*** Block opens ***

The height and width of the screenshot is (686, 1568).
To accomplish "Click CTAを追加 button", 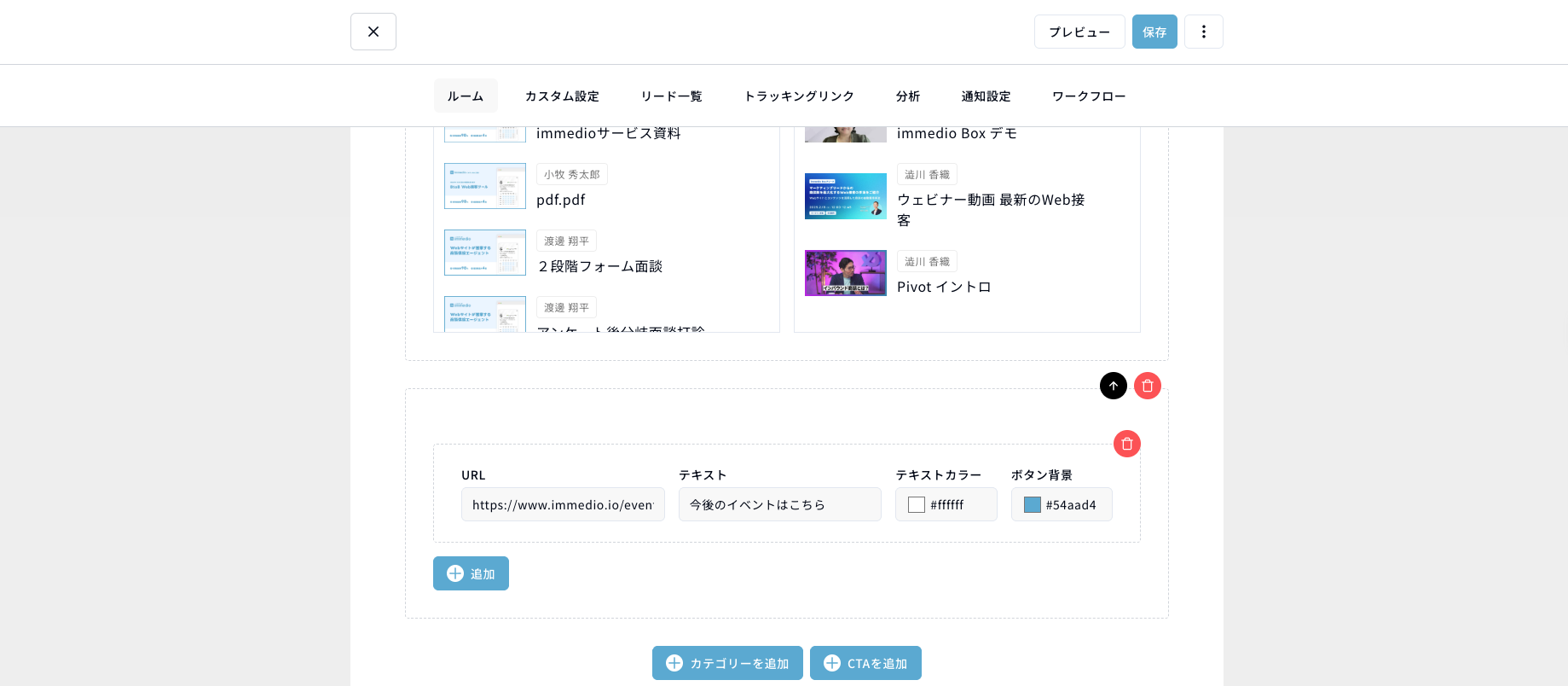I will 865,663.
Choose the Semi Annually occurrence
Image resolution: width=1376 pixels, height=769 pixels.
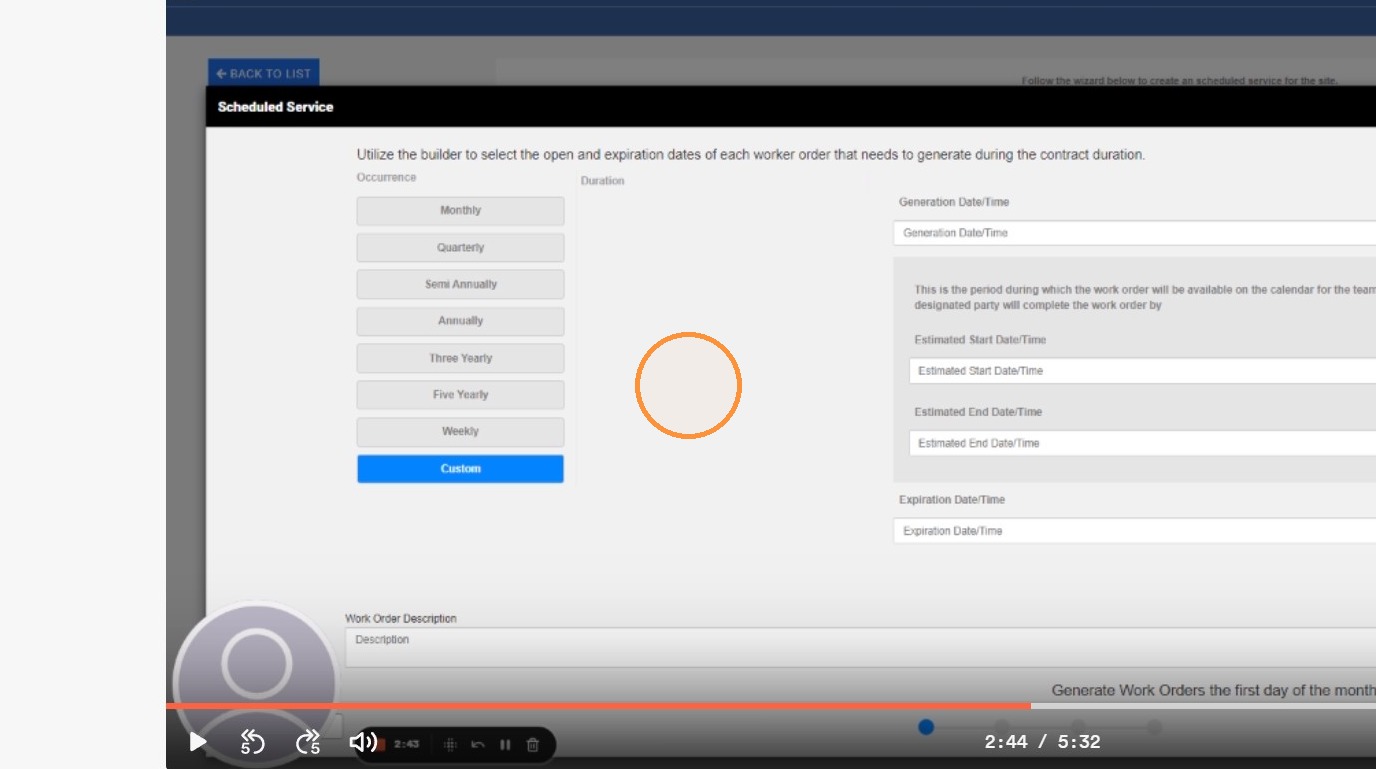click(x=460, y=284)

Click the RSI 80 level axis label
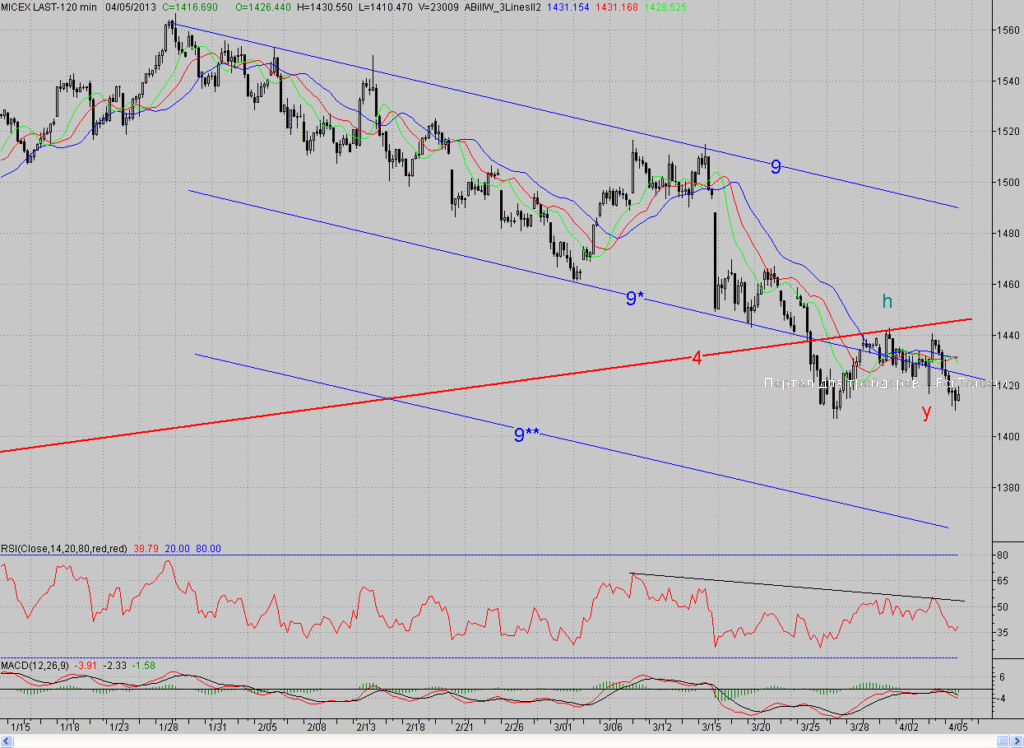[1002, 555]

*** Block closes ***

### [EXERCISE INSTRUCTIONS]
Give back exactly the lines from the one with "Choose the Semi Annually occurrence" through the end of the records above, inclusive, and omit any pictures.

### [EXERCISE OUTPUT]
Choose the Semi Annually occurrence
Image resolution: width=1376 pixels, height=769 pixels.
click(x=460, y=284)

Click the RSI 80 level axis label
[1002, 555]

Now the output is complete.